## How to complete this task
Only an exact, line-for-line copy of the data will serve as the answer.

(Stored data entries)
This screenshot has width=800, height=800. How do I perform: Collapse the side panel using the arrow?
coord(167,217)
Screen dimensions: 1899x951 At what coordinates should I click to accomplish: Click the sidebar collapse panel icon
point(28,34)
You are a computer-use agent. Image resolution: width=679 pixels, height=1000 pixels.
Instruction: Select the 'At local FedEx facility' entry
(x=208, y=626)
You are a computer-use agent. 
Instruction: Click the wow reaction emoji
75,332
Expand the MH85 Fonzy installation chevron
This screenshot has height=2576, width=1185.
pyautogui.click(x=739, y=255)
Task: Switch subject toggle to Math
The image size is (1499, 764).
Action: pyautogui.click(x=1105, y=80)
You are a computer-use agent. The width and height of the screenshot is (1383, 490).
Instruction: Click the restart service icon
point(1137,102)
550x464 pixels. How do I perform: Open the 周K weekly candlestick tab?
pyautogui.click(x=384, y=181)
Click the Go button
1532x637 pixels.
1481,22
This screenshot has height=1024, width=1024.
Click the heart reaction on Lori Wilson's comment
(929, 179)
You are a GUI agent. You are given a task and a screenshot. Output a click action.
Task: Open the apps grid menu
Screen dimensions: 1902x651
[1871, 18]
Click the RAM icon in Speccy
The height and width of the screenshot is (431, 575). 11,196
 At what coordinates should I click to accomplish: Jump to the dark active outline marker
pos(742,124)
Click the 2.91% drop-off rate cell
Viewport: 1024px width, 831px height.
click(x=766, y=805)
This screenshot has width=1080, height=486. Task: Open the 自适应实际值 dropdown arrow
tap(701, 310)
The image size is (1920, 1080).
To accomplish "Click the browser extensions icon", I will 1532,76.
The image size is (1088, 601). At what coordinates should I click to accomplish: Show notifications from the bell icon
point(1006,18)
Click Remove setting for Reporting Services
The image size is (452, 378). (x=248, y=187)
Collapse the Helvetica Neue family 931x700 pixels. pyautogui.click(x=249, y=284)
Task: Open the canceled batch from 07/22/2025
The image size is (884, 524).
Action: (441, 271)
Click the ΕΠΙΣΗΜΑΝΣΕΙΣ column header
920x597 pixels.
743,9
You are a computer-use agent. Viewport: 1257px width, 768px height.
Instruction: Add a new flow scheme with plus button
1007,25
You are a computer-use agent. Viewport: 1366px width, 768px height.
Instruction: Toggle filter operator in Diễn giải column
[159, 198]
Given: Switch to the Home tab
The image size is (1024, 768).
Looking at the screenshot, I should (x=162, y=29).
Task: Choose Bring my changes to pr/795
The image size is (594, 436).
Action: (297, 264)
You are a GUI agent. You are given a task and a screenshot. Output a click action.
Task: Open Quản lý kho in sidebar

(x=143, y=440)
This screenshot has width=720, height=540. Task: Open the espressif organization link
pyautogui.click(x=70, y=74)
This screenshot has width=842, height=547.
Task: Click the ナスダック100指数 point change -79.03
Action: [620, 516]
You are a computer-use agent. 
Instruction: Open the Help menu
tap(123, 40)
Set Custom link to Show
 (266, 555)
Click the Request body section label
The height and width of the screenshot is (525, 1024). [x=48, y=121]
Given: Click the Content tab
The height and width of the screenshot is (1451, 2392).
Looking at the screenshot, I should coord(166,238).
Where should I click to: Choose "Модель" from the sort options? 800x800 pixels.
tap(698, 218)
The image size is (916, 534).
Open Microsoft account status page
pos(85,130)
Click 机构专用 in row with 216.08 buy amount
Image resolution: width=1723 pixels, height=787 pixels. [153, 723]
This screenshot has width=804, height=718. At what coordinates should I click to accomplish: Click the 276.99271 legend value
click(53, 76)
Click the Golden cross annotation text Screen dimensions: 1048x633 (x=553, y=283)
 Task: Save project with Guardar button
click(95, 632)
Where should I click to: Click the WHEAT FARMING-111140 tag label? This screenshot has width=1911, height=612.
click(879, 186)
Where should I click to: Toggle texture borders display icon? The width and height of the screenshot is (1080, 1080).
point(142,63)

## Solution to the problem
This screenshot has width=800, height=800. How do I perform: Collapse the side panel using the arrow?
coord(167,217)
Screen dimensions: 1899x951 At what coordinates should I click to accomplish: Click the sidebar collapse panel icon
point(28,34)
You are a computer-use agent. Image resolution: width=679 pixels, height=1000 pixels.
Instruction: Select the 'At local FedEx facility' entry
(x=208, y=626)
You are a computer-use agent. 
Instruction: Click the wow reaction emoji
75,332
Expand the MH85 Fonzy installation chevron
This screenshot has height=2576, width=1185.
pyautogui.click(x=739, y=255)
Task: Switch subject toggle to Math
The image size is (1499, 764).
Action: pyautogui.click(x=1105, y=80)
You are a computer-use agent. The width and height of the screenshot is (1383, 490).
Instruction: Click the restart service icon
point(1137,102)
550x464 pixels. How do I perform: Open the 周K weekly candlestick tab?
pyautogui.click(x=384, y=181)
Click the Go button
1532x637 pixels.
1481,22
This screenshot has height=1024, width=1024.
Click the heart reaction on Lori Wilson's comment
(929, 179)
You are a GUI agent. You are given a task and a screenshot. Output a click action.
Task: Open the apps grid menu
Screen dimensions: 1902x651
[1871, 18]
Click the RAM icon in Speccy
The height and width of the screenshot is (431, 575). 11,196
 At what coordinates should I click to accomplish: Jump to the dark active outline marker
pos(742,124)
Click the 2.91% drop-off rate cell
Viewport: 1024px width, 831px height.
click(x=766, y=805)
This screenshot has width=1080, height=486. Task: Open the 自适应实际值 dropdown arrow
tap(701, 310)
The image size is (1920, 1080).
To accomplish "Click the browser extensions icon", I will 1532,76.
The image size is (1088, 601). At what coordinates should I click to accomplish: Show notifications from the bell icon
point(1006,18)
Click Remove setting for Reporting Services
The image size is (452, 378). (x=248, y=187)
Collapse the Helvetica Neue family 931x700 pixels. pyautogui.click(x=249, y=284)
Task: Open the canceled batch from 07/22/2025
The image size is (884, 524).
Action: (441, 271)
Click the ΕΠΙΣΗΜΑΝΣΕΙΣ column header
920x597 pixels.
743,9
You are a computer-use agent. Viewport: 1257px width, 768px height.
Instruction: Add a new flow scheme with plus button
1007,25
You are a computer-use agent. Viewport: 1366px width, 768px height.
Instruction: Toggle filter operator in Diễn giải column
[159, 198]
Given: Switch to the Home tab
The image size is (1024, 768).
Looking at the screenshot, I should (x=162, y=29).
Task: Choose Bring my changes to pr/795
The image size is (594, 436).
Action: (297, 264)
You are a GUI agent. You are given a task and a screenshot. Output a click action.
Task: Open Quản lý kho in sidebar

(x=143, y=440)
This screenshot has width=720, height=540. Task: Open the espressif organization link
pyautogui.click(x=70, y=74)
This screenshot has width=842, height=547.
Task: Click the ナスダック100指数 point change -79.03
Action: [620, 516]
You are a computer-use agent. 
Instruction: Open the Help menu
tap(123, 40)
Set Custom link to Show
 (266, 555)
Click the Request body section label
The height and width of the screenshot is (525, 1024). [x=48, y=121]
Given: Click the Content tab
The height and width of the screenshot is (1451, 2392).
Looking at the screenshot, I should coord(166,238).
Where should I click to: Choose "Модель" from the sort options? 800x800 pixels.
tap(698, 218)
The image size is (916, 534).
Open Microsoft account status page
pos(85,130)
Click 机构专用 in row with 216.08 buy amount
Image resolution: width=1723 pixels, height=787 pixels. [153, 723]
This screenshot has width=804, height=718. At what coordinates should I click to accomplish: Click the 276.99271 legend value
click(53, 76)
Click the Golden cross annotation text Screen dimensions: 1048x633 (x=553, y=283)
 Task: Save project with Guardar button
click(95, 632)
Where should I click to: Click the WHEAT FARMING-111140 tag label? This screenshot has width=1911, height=612.
click(879, 186)
Where should I click to: Toggle texture borders display icon? The width and height of the screenshot is (1080, 1080).
point(142,63)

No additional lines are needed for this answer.